- [Texto para leer]
"""

California tomó la iniciativa. El pasado 13 de octubre, el gobernador, Gavin Newsom, firmó la ley SB 243 que obliga a los desarrolladores de chatbots de compañía (companion chatbots) a adoptar salvaguardas mínimas, como advertencias visibles de que no se trata de un humano y protocolos para responder cuando detectan signos de intención suicida. Además, la nueva normativa prevé que las plataformas informen de esas medidas al público y que se establezcan mecanismos legales de demanda privada si el sistema falla o causa daño.
Este caso norteamericano sirve hoy como disparador para plantear una discusión que nos toca muy de cerca: ¿por qué en Argentina y buena parte de América Latina no hay todavía reglas claras que regulen el funcionamiento, consentimiento de uso y responsabilidad de los chatbots con IA? En una región marcada por desigualdad en el acceso digital y debilidad regulatoria, dejar estos sistemas sin control explícito es asumir riesgos que pueden afectar derechos sociales, nuestra privacidad y la tan vilipendiada confianza pública.
No es que no existan precedentes legales o proyectos en la región. En Brasil, por ejemplo, un proyecto de reforma a la Ley General de Protección de Datos Personales (LGPD) busca incorporar conceptos como “datos neurales” y hacer explícito el uso de datos personales para el entrenamiento de sistemas de IA. Sin embargo, ese tipo de iniciativas aún no aterrizan en regulaciones específicas para chatbots. En el informe “¿Dónde, qué y cómo se está regulando la Inteligencia Artificial?” de Access Now, se observa que muchos países latinoamericanos tienen leyes generales de protección de datos, pero pocas normativas que aborden la interacción persona-IA en entornos conversacionales.

"""

- [Actividad 1]
Por favor, reescribe el fragmento del texto sobre la regulación de los chatbots que comienza en las palabras "No es que no" y termina después de "en entornos conversacionales.". Cambia "Brasil" por "Chile".
- [Actividad 2]
Según el texto sobre la regulación de los chatbots, ¿qué ley firmó el gobernador Gavin Newsom el 13 de octubre?

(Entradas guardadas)
"""

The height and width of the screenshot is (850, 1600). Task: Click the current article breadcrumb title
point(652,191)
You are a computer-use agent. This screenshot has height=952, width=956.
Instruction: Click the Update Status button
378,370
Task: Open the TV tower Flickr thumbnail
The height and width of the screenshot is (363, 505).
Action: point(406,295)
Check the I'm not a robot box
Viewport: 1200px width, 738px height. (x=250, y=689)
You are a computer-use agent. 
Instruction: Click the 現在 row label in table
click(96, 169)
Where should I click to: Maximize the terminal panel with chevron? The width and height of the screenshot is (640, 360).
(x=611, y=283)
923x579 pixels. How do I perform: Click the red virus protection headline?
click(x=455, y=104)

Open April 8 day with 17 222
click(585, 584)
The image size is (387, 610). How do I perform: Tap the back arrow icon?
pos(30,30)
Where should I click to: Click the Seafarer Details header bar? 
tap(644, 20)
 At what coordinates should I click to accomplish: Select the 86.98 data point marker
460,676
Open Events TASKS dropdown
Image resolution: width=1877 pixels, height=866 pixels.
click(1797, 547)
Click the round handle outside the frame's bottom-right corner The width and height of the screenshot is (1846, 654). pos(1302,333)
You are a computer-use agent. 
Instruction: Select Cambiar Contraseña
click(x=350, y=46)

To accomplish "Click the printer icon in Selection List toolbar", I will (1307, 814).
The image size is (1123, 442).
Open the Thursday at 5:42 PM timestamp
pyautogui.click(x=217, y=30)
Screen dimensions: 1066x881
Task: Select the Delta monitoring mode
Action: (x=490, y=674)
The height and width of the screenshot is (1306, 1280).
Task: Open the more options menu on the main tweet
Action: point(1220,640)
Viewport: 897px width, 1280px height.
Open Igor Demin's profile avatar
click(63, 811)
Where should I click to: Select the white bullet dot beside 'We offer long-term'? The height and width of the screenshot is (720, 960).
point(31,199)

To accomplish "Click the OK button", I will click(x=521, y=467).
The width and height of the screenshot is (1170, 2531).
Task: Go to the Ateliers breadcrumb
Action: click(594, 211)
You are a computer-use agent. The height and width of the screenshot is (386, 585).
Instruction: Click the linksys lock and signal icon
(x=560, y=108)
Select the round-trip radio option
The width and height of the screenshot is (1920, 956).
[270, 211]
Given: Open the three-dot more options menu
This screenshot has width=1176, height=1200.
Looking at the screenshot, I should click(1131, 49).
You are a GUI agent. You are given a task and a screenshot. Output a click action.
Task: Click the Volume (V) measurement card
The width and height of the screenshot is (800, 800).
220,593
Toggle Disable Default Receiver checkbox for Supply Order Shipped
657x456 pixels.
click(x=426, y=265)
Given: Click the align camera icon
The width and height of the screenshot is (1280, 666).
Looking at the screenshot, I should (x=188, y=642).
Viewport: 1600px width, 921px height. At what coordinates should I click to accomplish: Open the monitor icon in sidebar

"""

- [Respuesta escrita 1]
No es que no existan precedentes legales o proyectos en la región. En Chile, por ejemplo, un proyecto de reforma a la Ley General de Protección de Datos Personales (LGPD) busca incorporar conceptos como “datos neurales” y hacer explícito el uso de datos personales para el entrenamiento de sistemas de IA. Sin embargo, ese tipo de iniciativas aún no aterrizan en regulaciones específicas para chatbots. En el informe “¿Dónde, qué y cómo se está regulando la Inteligencia Artificial?” de Access Now, se observa que muchos países latinoamericanos tienen leyes generales de protección de datos, pero pocas normativas que aborden la interacción persona-IA en entornos conversacionales.

- [Respuesta escrita 2]
La ley SB 243.